This same group next met with Watkins, outside of Coke's presence. Def.'s Facts ¶ 38. Watkins stated that the presence at this meeting of Berry, Sanford, Anderson and Hill suggested to him that the Postal Service considered the situation to be a serious matter. Id. ¶ 52. Berry told Watkins that he understood Watkins and Coke had some ongoing problems. Id. ¶ 39. Watkins also testified that Berry stated to him that he (Watkins) was "taking a lot of FMLA," at which point Watkins told him that he did not see a connection between his FMLA leave and the current situation. Watkins Dep. at 84, 88. Watkins testified that he "believes" that in August he had taken some amount of FMLA leave, approximately two months prior to the meeting with Berry, but no evidence of such leave has been provided to us beyond Watkins' own uncorroborated testimony. Id. ¶ 42. Repeating what Berry had told Coke, Berry informed Watkins that he was issuing a direct order that the two men were not to talk to one another or to anyone else about each other. Id. ¶ 43. Watkins understood the meaning of this direct order to be that he, Watkins, could not talk to or about Coke with anyone in the workplace, though Watkins told Berry that he did not agree with the order since it did not directly pertain to Watkins' job performance. Id. ¶¶ 44-47; Watkins Dep. at 85, 86. Berry then brought Coke and Watkins together and asked them again if each understood the order and the fact that if either of them failed to follow it, disciplinary action could occur, which could include removal of the offender from the Postal Service. Def.'s Facts ¶¶ 49-50. Watkins indicated that he understood. Id. ¶ 51.

On November 3, 1998, nine days after his meeting with Berry, Watkins received a petition for a protective order filed for by Coke against him, whereupon, despite Berry's direct order, Watkins sought advice from Diane Williams, the mail handler union president. Williams told Watkins about an incident that had occurred between Coke and an unnamed Postal Service mechanic, suggesting that Watkins "find out who the mechanic was and ask him about the incident with Coke, and when you go to court with the restraining order, take that information with you." Id. ¶¶ 53-55.

Based on this advice, on November 3, 1998, Watkins sought out Paul Myers, a maintenance mechanic with whom Watkins had previously spoken and whom Watkins thought would know about the incident.
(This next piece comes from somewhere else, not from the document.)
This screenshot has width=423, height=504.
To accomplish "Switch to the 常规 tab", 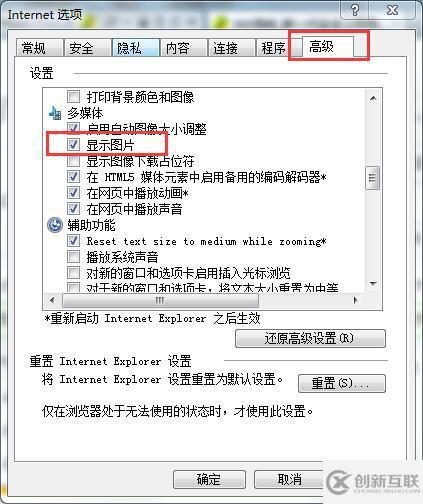I will [x=40, y=48].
Id. ¶¶ 56-57. Watkins asked Myers about the incident between a mechanic and an "AFCS employee." Id. ¶ 58. Although at the time he spoke with Myers, Watkins knew that Coke was involved, he did not mention Coke's name. Id. ¶ 59. Myers told Watkins about an incident that occurred between Coke and Jim Burn, expressly referencing both individuals by name. Id. ¶¶ 60-62. Watkins allegedly told Myers that "they were doing a `little investigation' and asked what Jim Burn looked like and what area he was working in that evening." Id. ¶ 65. Myers later provided a written statement to Sanford stating that he was unsure of Watkins' motive but that he sensed that Jim Burn was in some danger. Id. ¶ 63. Myers also testified that although Watkins never mentioned the Marion County Sheriff's Department, when Watkins said "they" were investigating the incident, Myers assumed that "they" referred to the Sheriff's department because of Watkins' position there as a Reserve Deputy. Myers Aff. ¶ 6. Watkins eventually sought out Jim Burn and asked him about the incident with Coke. Def.'s Facts ¶ 68.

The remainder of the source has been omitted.